Install and use via the SDK or the CLI:

npm install @toon-format/toon
npx @toon-format/toon-cli data.json          # encode JSON to TOON
npx @toon-format/toon-cli data.toon -d       # decode back to JSON
npx @toon-format/toon-cli data.json --stats  # show token count comparison

In code:

import { encode, decode } from '@toon-format/toon'

const data = {
  metrics: [
    { date: '2025-01-01', views: 6138, clicks: 174, revenue: 2712.49 },
    { date: '2025-01-02', views: 4616, clicks: 274, revenue: 9156.29 },
  ]
}

console.log(encode(data))
// metrics[2]{date,views,clicks,revenue}:
//   2025-01-01,6138,174,2712.49
//   2025-01-02,4616,274,9156.29

Roundtrip is lossless — decode(encode(data)) gives back the original object. Key folding is opt-in with keyFolding: 'safe' and pairs with expandPaths: 'safe' on the decode side for full roundtrip fidelity.

Rough edges

The spec is in a separate repo (toon-format/spec) which is v3.0 and described as stable but also "an idea in progress." That combination is a flag — the format could still evolve, and you'd need to track two repos. Community implementations exist in other languages but the reference TypeScript SDK is the only fully conformant one.
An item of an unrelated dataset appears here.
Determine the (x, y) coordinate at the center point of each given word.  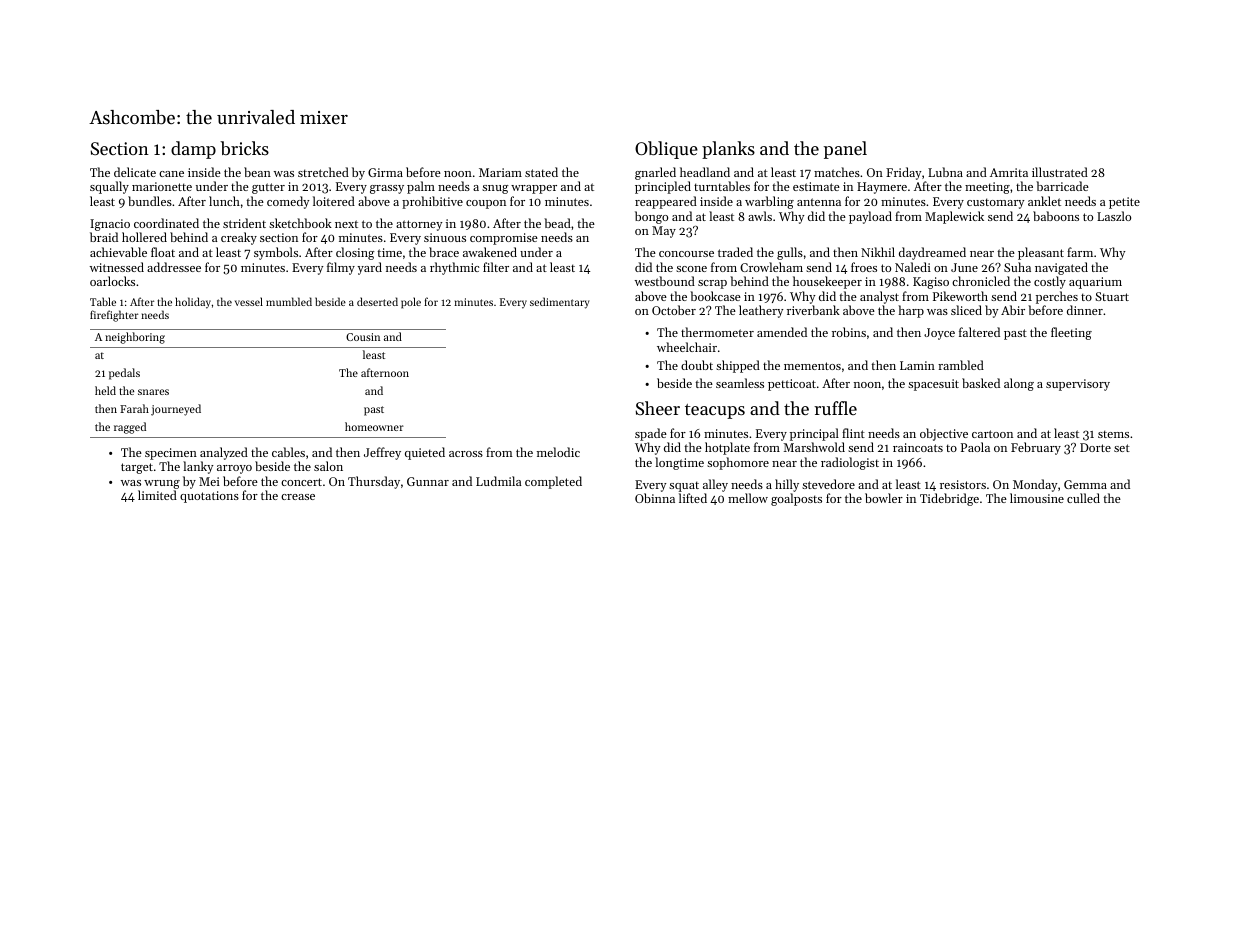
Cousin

The tabular format only applies when all values in an array are primitives at the same key positions. Nested objects within array rows fall back to the list-item format, so real-world API responses with even light nesting lose most of the token benefit. The benchmark's "mixed-structure" track shows TOON beating JSON compact only when tabular density is 33%+, and actually losing to JSON compact on semi-uniform event logs (+19.9%).

Bottom line

If you're building prompts that pass batches of uniform records to LLMs — search results, database rows, time-series data — TOON is worth adding as a serialization step. The gains are real for the right data shape, the SDK is solid, and encoding is a one-liner.